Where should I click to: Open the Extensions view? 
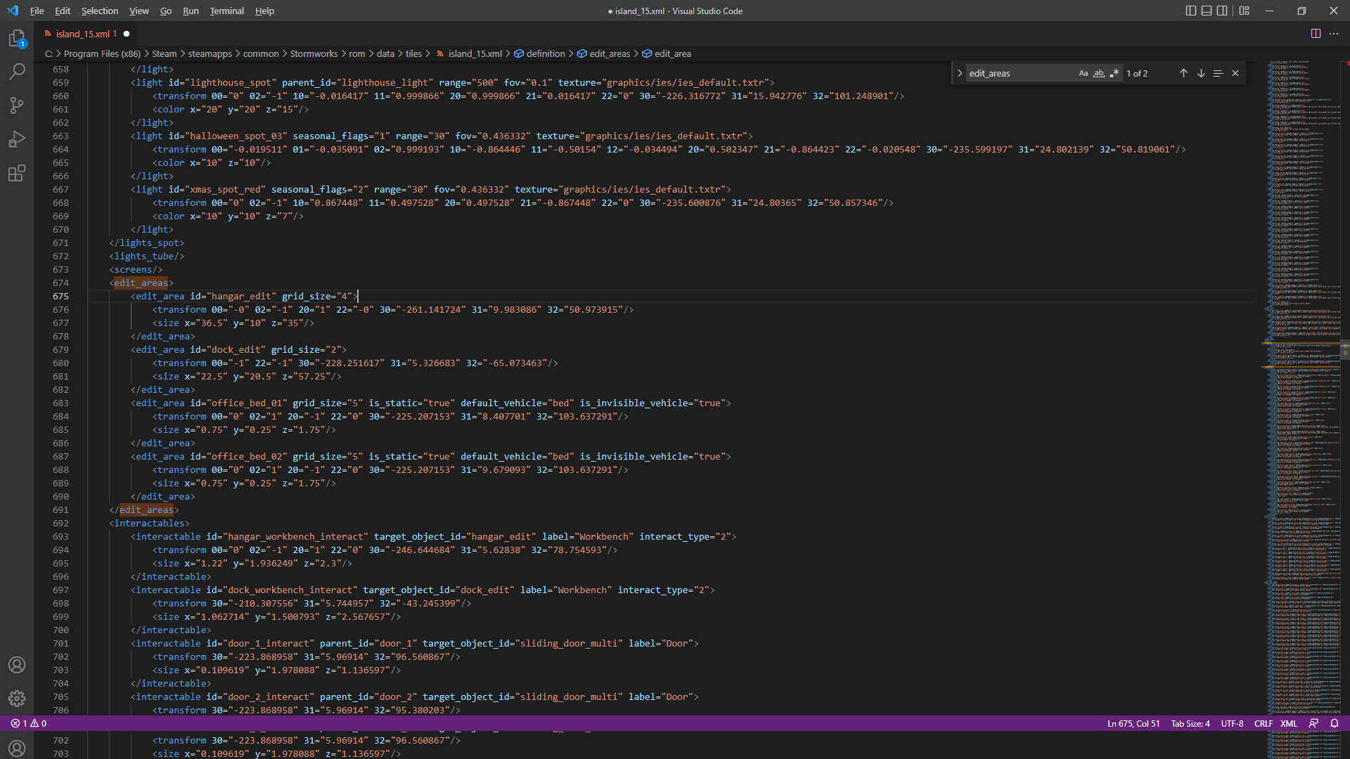(x=17, y=173)
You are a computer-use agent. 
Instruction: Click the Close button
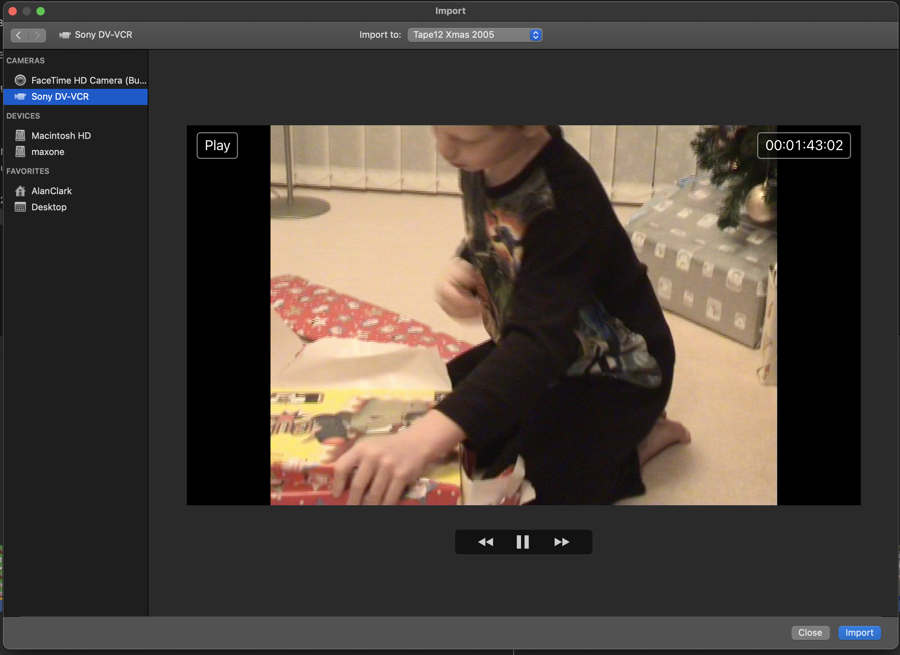810,632
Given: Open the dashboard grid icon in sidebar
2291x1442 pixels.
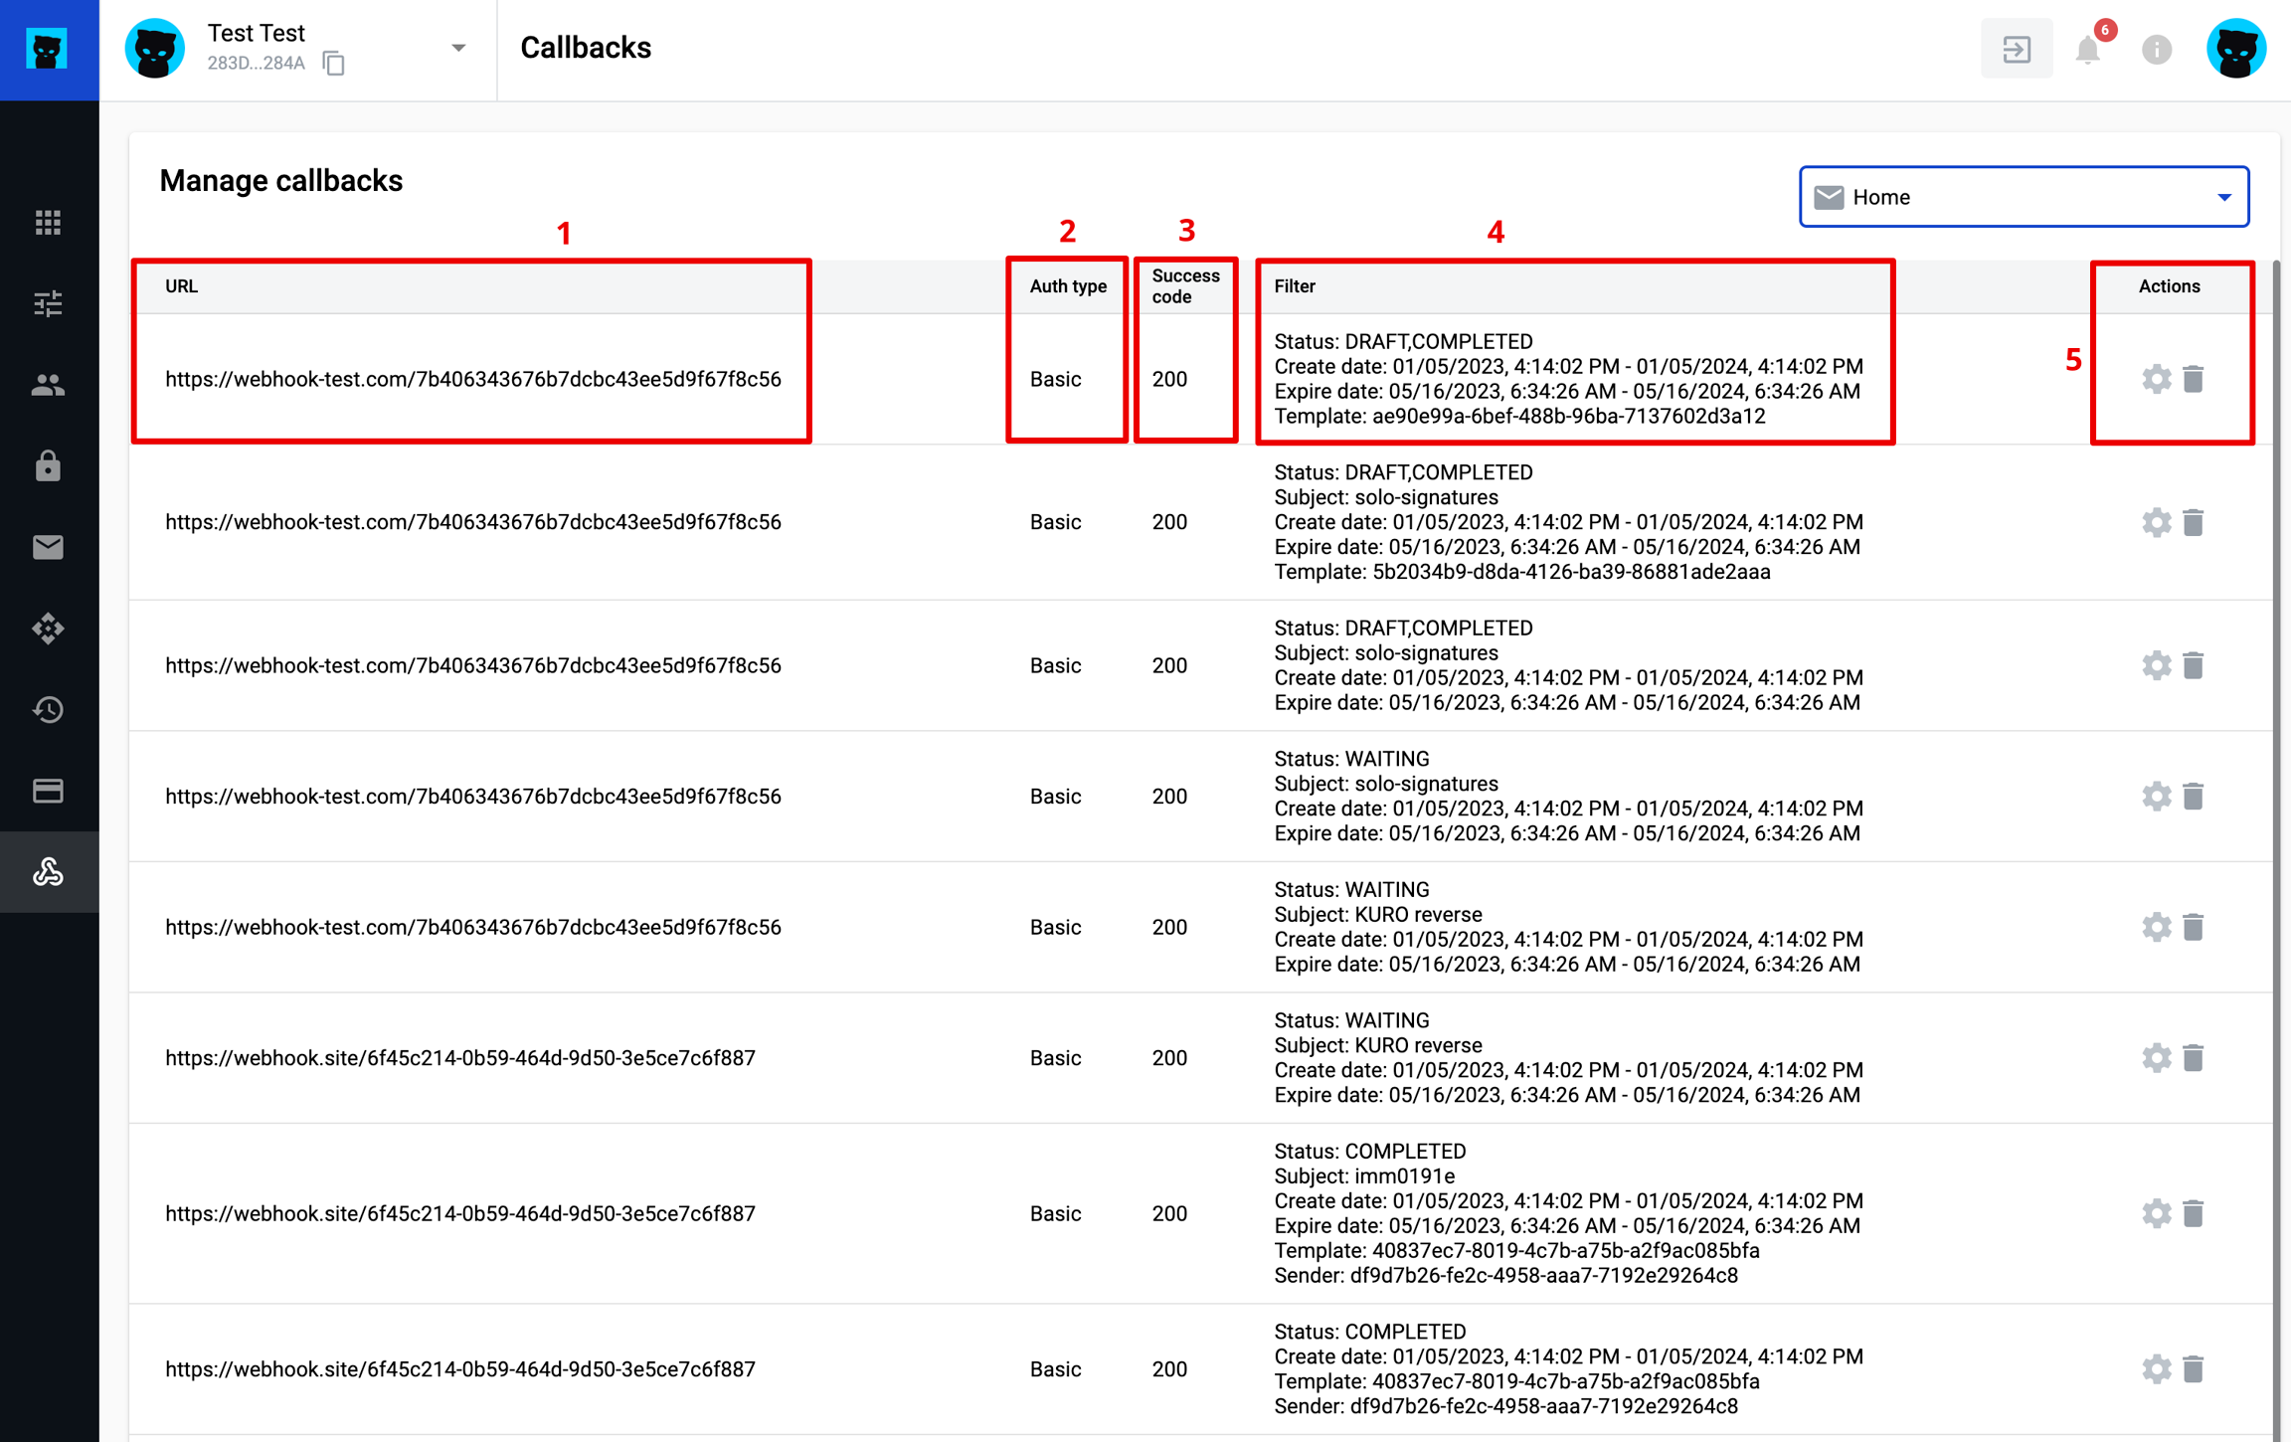Looking at the screenshot, I should (x=48, y=223).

◆ **WHAT THE TASK REQUIRES**
Please print every record exactly, leaving out the pictures.

◆ **EXERCISE RESPONSE**
Where should I click to: Open the Extensions view? 
(x=17, y=173)
You are a computer-use agent. 
Instruction: Click the Close button
810,632
Given: Open the dashboard grid icon in sidebar
2291x1442 pixels.
Looking at the screenshot, I should (x=48, y=223).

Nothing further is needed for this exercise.